* Task statement: Can you render the material below as a Markdown table with the columns Row and Line, one numbered row per line, starting at the line containing "The height and" and continuing through the end of the material? Omit blank lines and leave the pictures out.

* Information shown:
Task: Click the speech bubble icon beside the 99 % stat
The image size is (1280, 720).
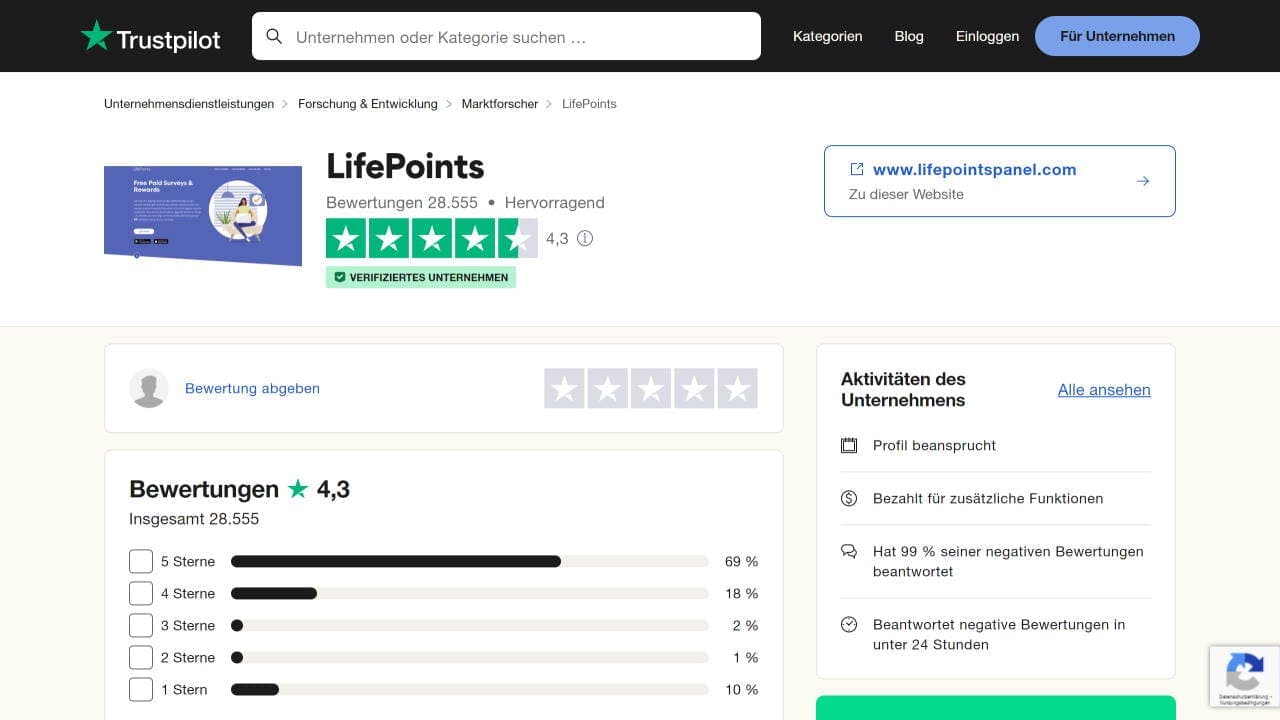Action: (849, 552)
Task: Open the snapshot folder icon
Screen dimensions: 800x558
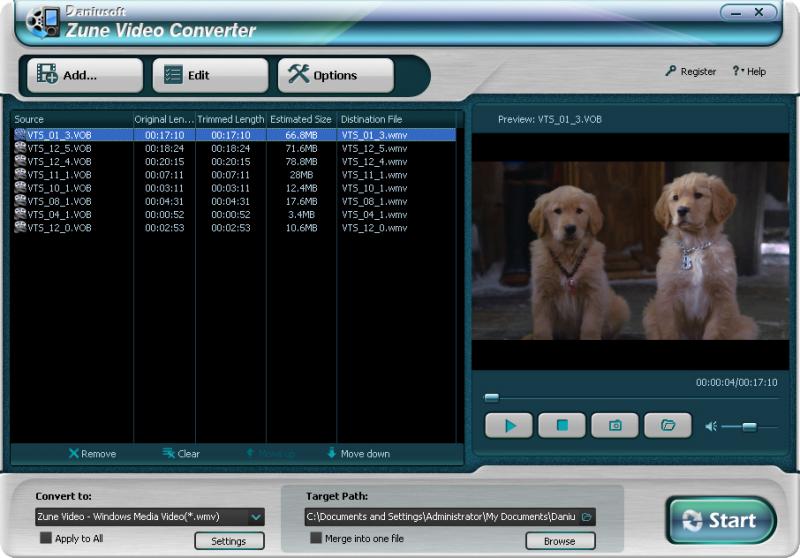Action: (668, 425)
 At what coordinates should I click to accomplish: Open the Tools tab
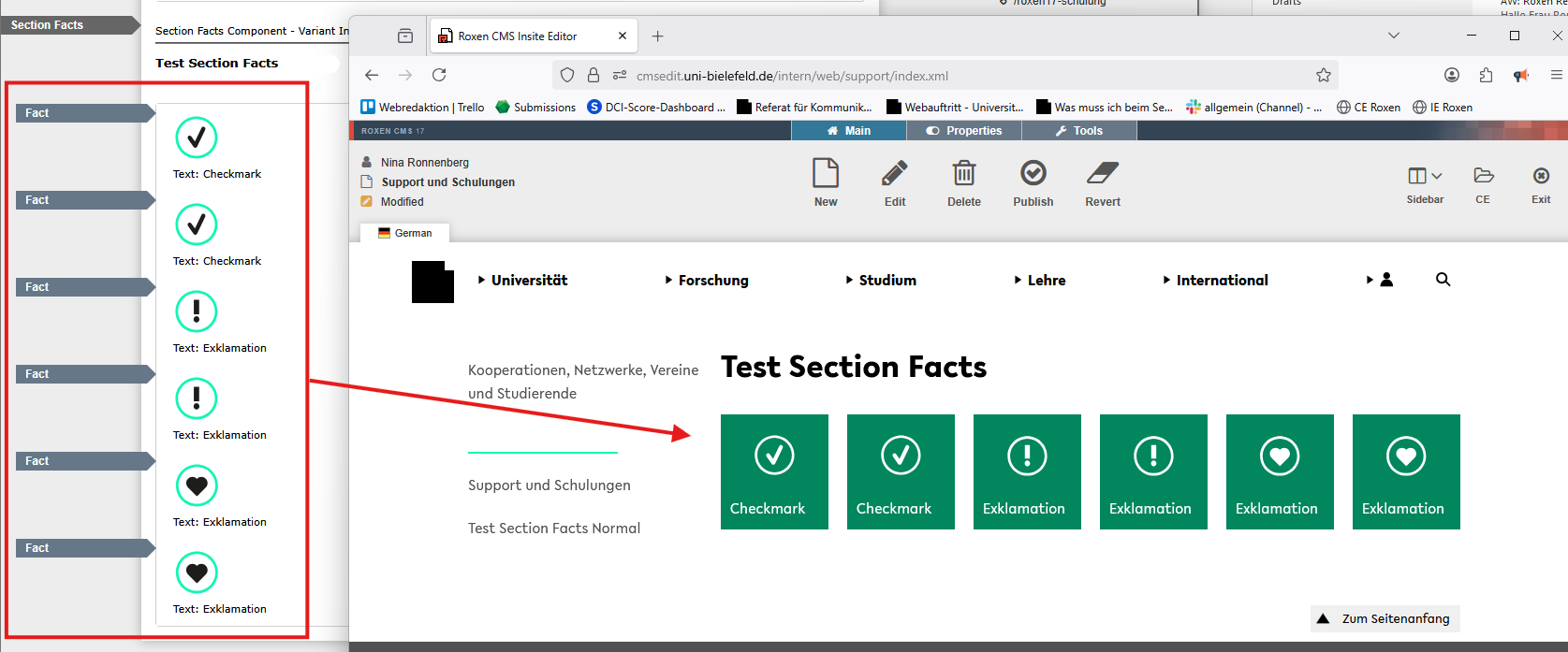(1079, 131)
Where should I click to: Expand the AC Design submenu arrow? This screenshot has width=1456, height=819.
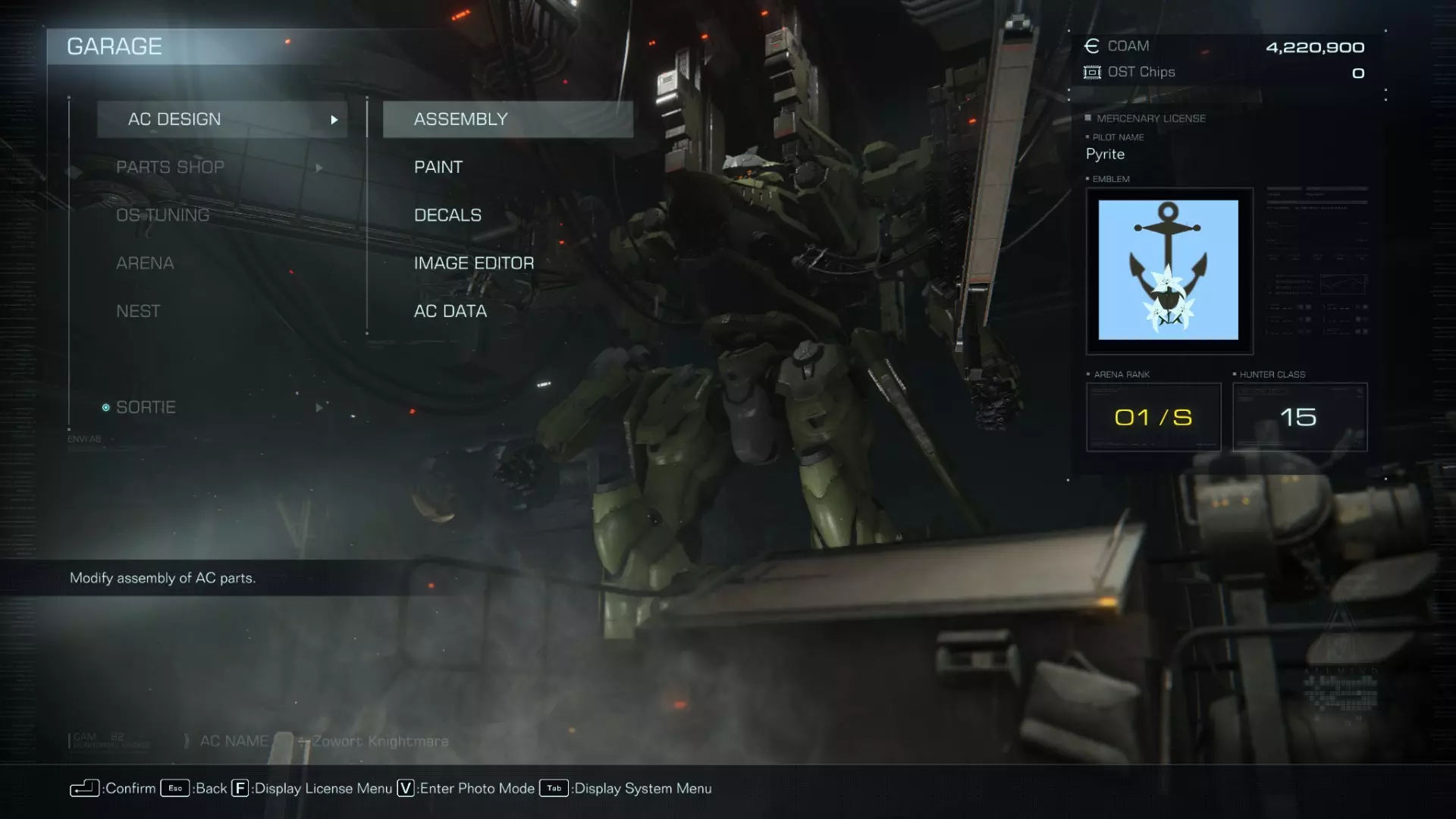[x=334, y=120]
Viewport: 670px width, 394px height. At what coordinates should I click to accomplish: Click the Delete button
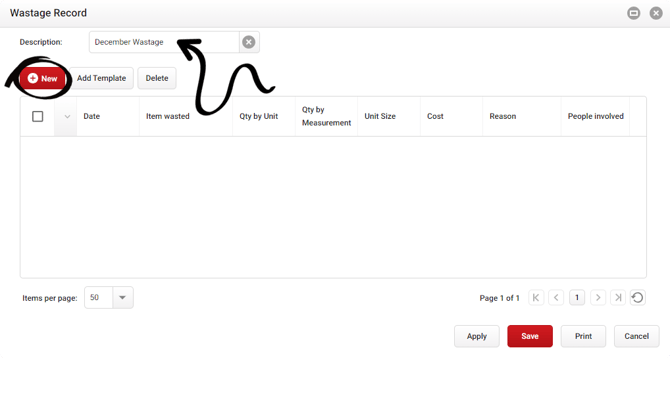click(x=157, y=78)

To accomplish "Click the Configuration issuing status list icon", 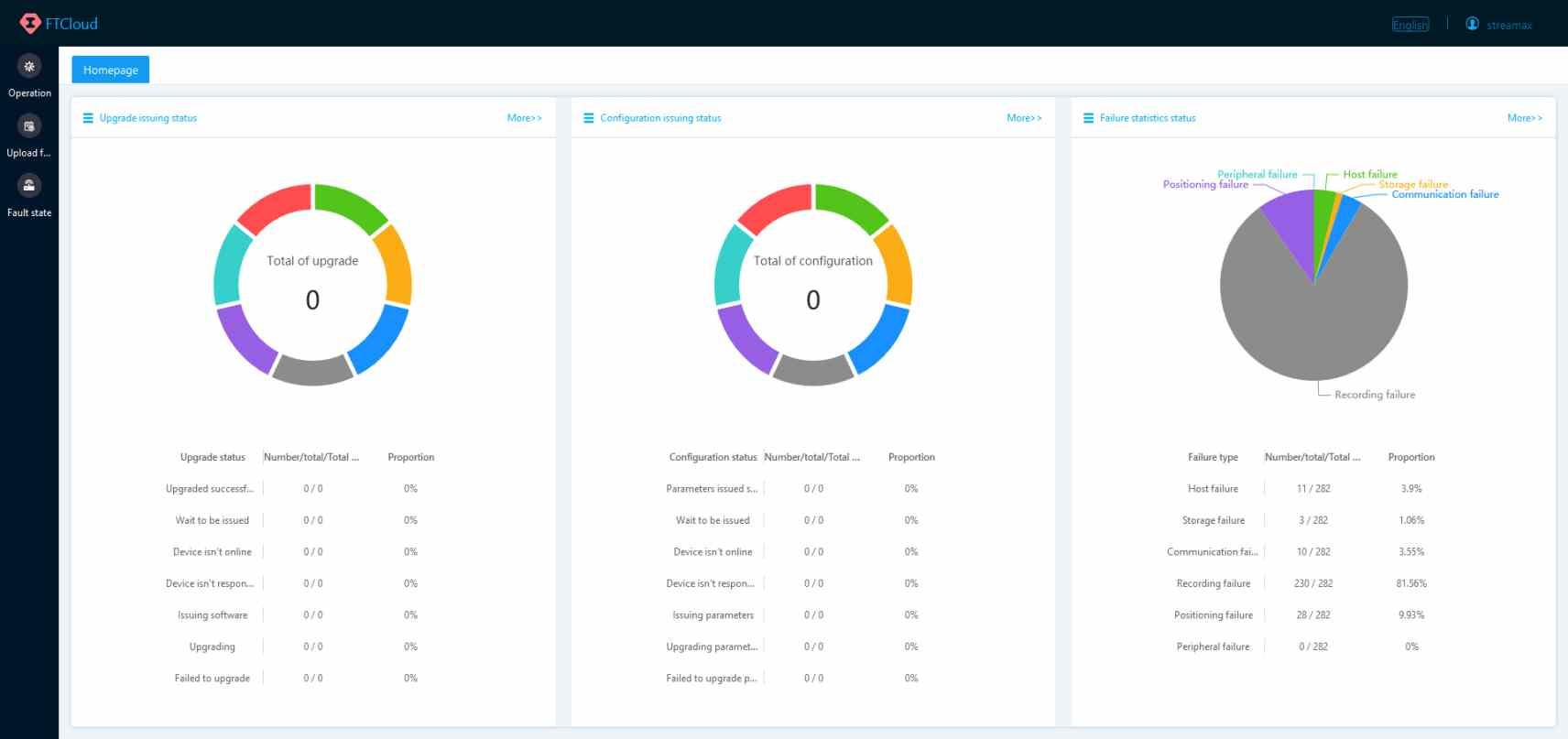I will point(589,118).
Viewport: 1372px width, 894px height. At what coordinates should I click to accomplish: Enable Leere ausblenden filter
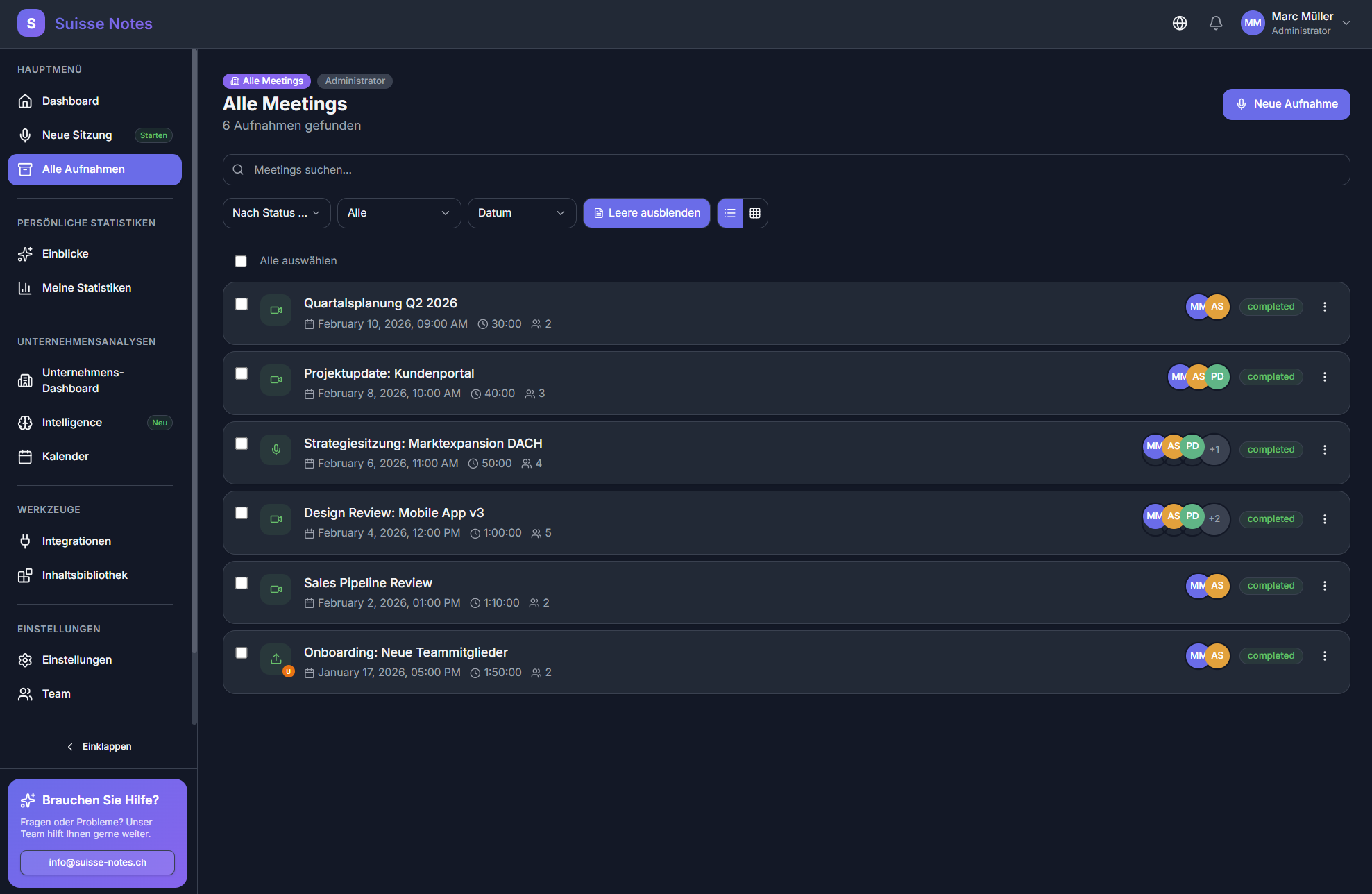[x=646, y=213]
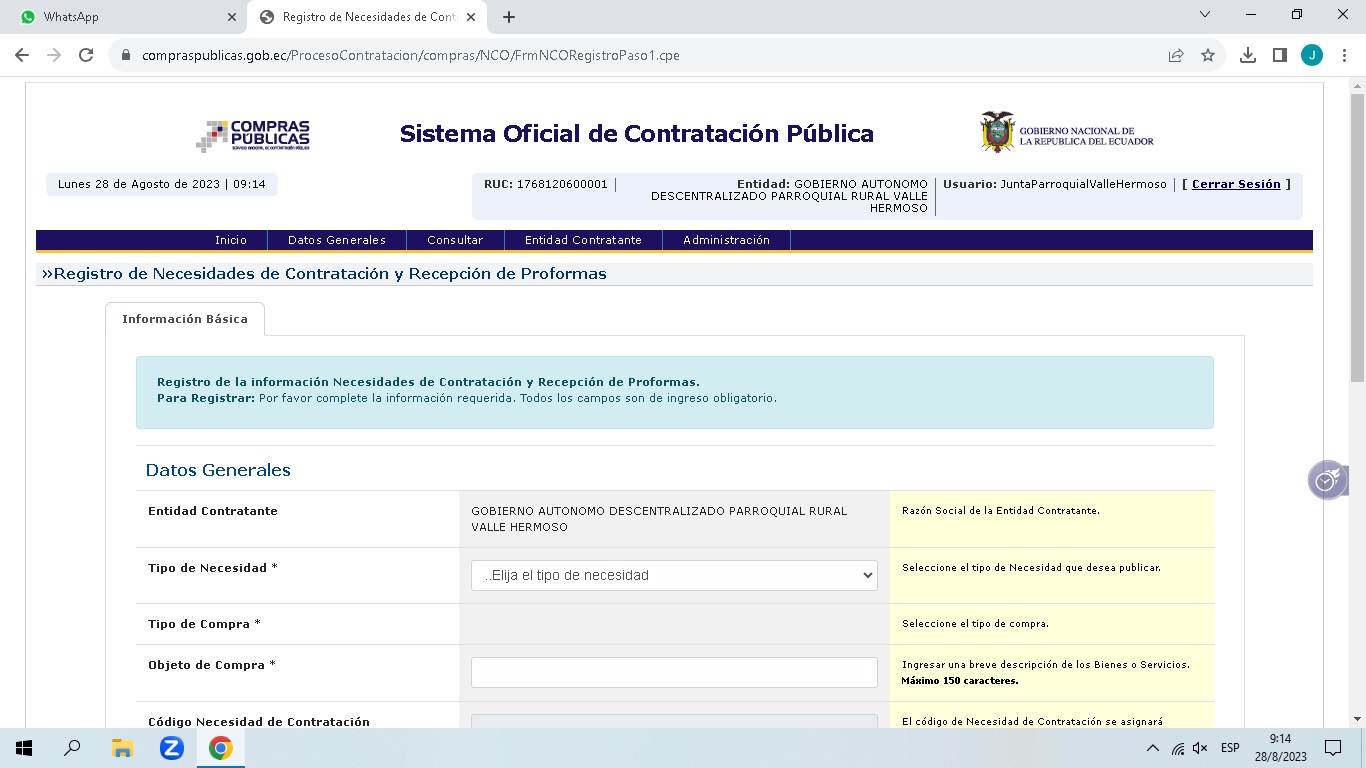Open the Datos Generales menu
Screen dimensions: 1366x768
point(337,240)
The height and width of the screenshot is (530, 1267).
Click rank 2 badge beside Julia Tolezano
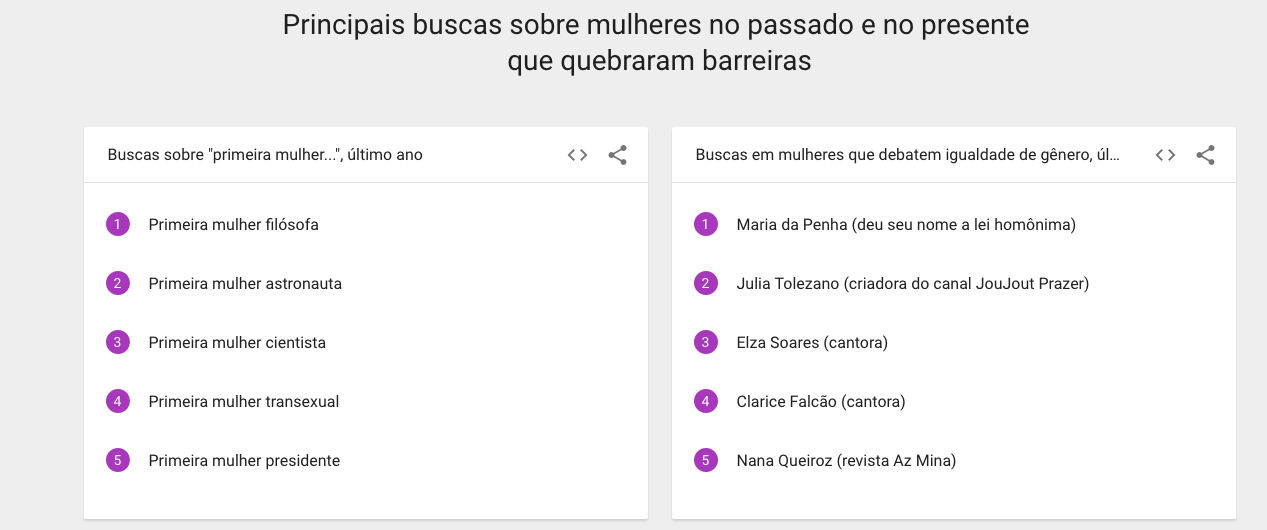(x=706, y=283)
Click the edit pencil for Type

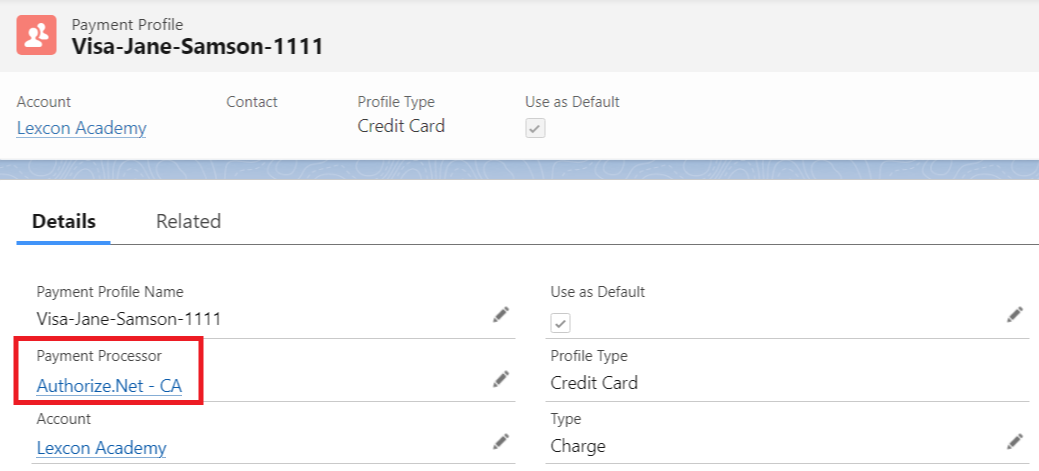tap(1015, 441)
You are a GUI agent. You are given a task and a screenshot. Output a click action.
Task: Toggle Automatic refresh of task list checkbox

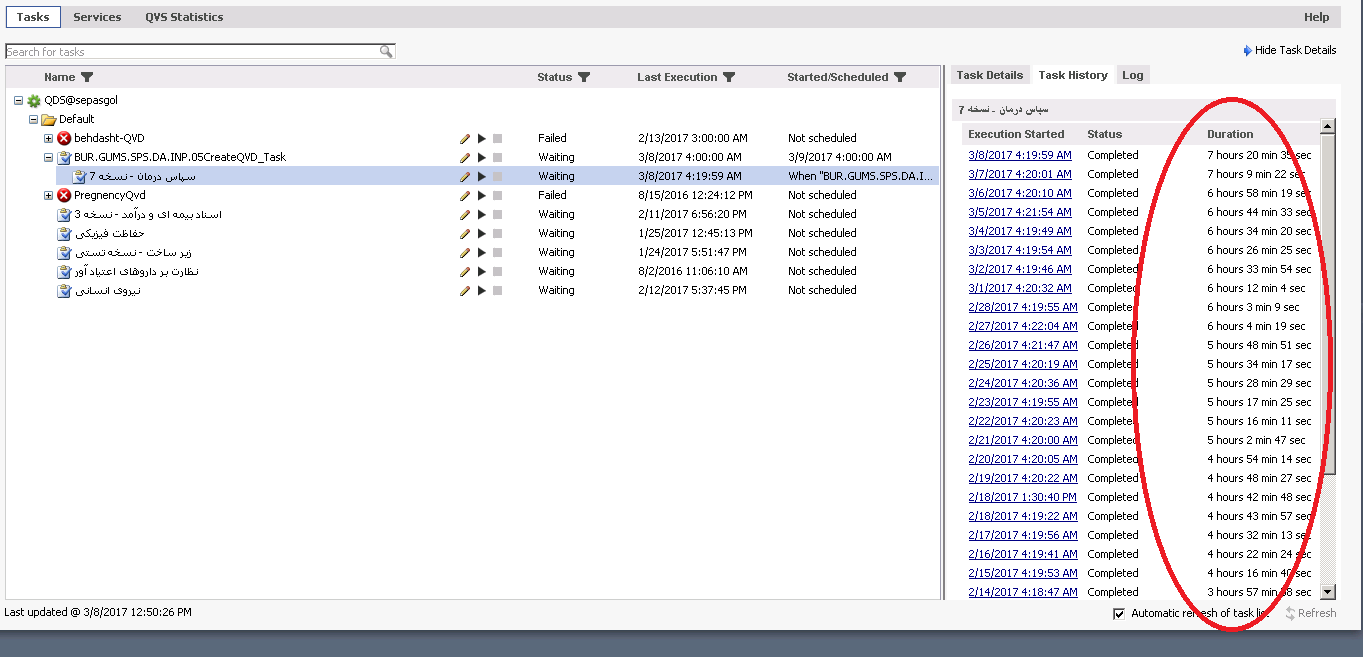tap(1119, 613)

* Answer for this exercise:
| Row | Line |
|---|---|
| 1 | The height and width of the screenshot is (530, 1267). |
| 2 | Click rank 2 badge beside Julia Tolezano |
| 3 | (x=706, y=283) |
| 4 | Click the edit pencil for Type |
| 5 | tap(1015, 441) |
| 6 | You are a GUI agent. You are given a task and a screenshot. Output a click action. |
| 7 | Task: Toggle Automatic refresh of task list checkbox |
| 8 | tap(1119, 613) |